Accepted grounds for appeal include:

  • Serious illness or bereavement
  • A fire, flood, or other natural disaster
  • IT or software failure beyond your control
  • A genuine belief that the return was submitted on time
  • Theft or crime affecting your business

You can appeal online through HMRC’s PAYE for Employers service. Log in and select ‘Appeal a penalty’. You can also write to HMRC’s National Insurance Contributions and Employers Office. Whichever method you use, include the unique ID shown on the penalty notice. You will need it to identify the specific penalty you are challenging.

How to Prevent Late Payroll Submissions in Future

Here is what we recommend to keep payroll running on time:

  • Use up-to-date payroll software that automates RTI submissions and sends deadline reminders
  • Keep employee records current and update starters, leavers, and pay changes as soon as they happen
  • Reconcile payroll figures before every submission, not after
  • Train your payroll team on HMRC deadlines, RTI requirements, and what to do if something goes wrong
  • Plan for busy periods such as year-end or bonus runs, when errors are more likely
  • Account for bank holidays and processing delays by paying a day early when there is any doubt
  • Monitor HMRC correspondence and act quickly on any reminders or queries

If late payroll keeps coming up, the current setup probably needs a rethink. Outsourcing payroll to a specialist takes the pressure off your team entirely and means submissions go in correctly every time.

Need Help Getting Payroll Back on Track?

Dealing with a late payroll submission can feel stressful, especially when HMRC penalties and employee relations are involved. The good news is that with the right support, most situations can be resolved and prevented from happening again.

At DH Business Support, we offer a fully managed payroll service that takes the pressure off your team. From RTI submissions and PAYE compliance to resolving issues with HMRC, we are here to help. 

Get in touch with our team to find out more.

Frequently Asked Questions

What happens if payroll is submitted late to HMRC?

HMRC can issue monthly late filing penalties ranging from £100 to £400, depending on the number of employees in your PAYE scheme. They can also raise a specified charge based on an estimate of what you owe. Repeated late submissions in the same tax year increase the risk of escalating penalties.

Is there a grace period for late payroll submissions?

HMRC operates a three-day easement, meaning a penalty will not usually be issued if your FPS is filed within three days of the pay date. However, employers who regularly rely on this may still be contacted by HMRC or face penalties. The safest approach is always to file on or before payday.

What is the penalty for late PAYE payment?

Penalties range from 1% to 4% of the unpaid amount, depending on how many times you have paid late in the current tax year.
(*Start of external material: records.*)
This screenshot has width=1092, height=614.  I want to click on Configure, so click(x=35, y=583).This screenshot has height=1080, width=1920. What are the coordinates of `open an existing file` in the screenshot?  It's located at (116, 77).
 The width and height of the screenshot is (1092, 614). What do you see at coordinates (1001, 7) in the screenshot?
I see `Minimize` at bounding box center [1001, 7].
An additional 5% is charged after six months and again after twelve months if the amount remains unpaid. Daily interest also applies throughout.

Can an employee take legal action if their wages are late?

Yes. Under the Employment Rights Act 1996, employees have a legal right to be paid on their agreed pay date. If an employer fails to do this, employees can raise a formal grievance, seek advice from ACAS, or make a claim to an Employment Tribunal for unlawful deduction of wages.

What should I do if I have submitted payroll late?

File the missing return as soon as possible, contact HMRC proactively, and pay any outstanding amounts promptly to limit penalties and interest. Then review your payroll processes to understand the cause of the delay and put measures in place to prevent it from recurring.

Can HMRC take legal action for unpaid PAYE?

In serious cases, yes. HMRC can escalate to debt collection, make direct recoveries from business bank accounts, and, in extreme circumstances, file a Winding-up Petition under the Insolvency Act 1986, which could force a company into liquidation. Contacting them early is always the better option.

What is a Time to Pay arrangement?

A Time to Pay arrangement is an agreement with HMRC that allows you to pay an outstanding tax debt in instalments over an agreed period. It will not eliminate penalties or interest already applied, but it can help if you are unable to pay the full amount immediately. You need to contact HMRC proactively to discuss this option.